## [SHORT TASK]
Filter the lines below, keeping only those that contain the string "menu". Matching is case-sensitive.

Entries for locating text and items
^^^^^^^^

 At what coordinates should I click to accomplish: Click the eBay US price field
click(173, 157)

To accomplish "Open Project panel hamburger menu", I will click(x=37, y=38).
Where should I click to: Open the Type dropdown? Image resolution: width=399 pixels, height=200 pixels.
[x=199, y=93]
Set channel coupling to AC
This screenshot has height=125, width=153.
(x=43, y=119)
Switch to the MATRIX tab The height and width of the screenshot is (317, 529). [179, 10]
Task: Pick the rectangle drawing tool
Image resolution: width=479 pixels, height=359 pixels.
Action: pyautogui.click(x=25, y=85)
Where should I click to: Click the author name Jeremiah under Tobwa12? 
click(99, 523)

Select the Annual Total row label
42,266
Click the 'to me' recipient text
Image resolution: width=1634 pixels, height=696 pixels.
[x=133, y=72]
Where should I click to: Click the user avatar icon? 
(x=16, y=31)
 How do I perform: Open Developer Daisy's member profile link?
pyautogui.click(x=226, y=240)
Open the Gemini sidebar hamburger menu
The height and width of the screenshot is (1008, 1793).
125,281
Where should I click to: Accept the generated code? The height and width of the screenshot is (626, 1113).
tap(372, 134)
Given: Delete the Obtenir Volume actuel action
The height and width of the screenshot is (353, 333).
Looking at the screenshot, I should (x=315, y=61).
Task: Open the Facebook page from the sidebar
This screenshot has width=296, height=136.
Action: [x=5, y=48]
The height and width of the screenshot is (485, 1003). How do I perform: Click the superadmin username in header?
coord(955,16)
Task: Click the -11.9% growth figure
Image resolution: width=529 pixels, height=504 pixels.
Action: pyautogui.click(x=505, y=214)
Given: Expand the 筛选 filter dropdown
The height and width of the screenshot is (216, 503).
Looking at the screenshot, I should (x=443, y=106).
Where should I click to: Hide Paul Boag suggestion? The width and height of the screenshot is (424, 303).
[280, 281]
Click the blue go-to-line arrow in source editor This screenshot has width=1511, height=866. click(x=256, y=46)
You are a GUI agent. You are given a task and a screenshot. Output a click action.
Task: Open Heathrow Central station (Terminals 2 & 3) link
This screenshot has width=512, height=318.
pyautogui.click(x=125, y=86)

^^^^^^^^

## [EXERCISE RESPONSE]
To accomplish "Open Project panel hamburger menu", I will click(x=37, y=38).
Open the Gemini sidebar hamburger menu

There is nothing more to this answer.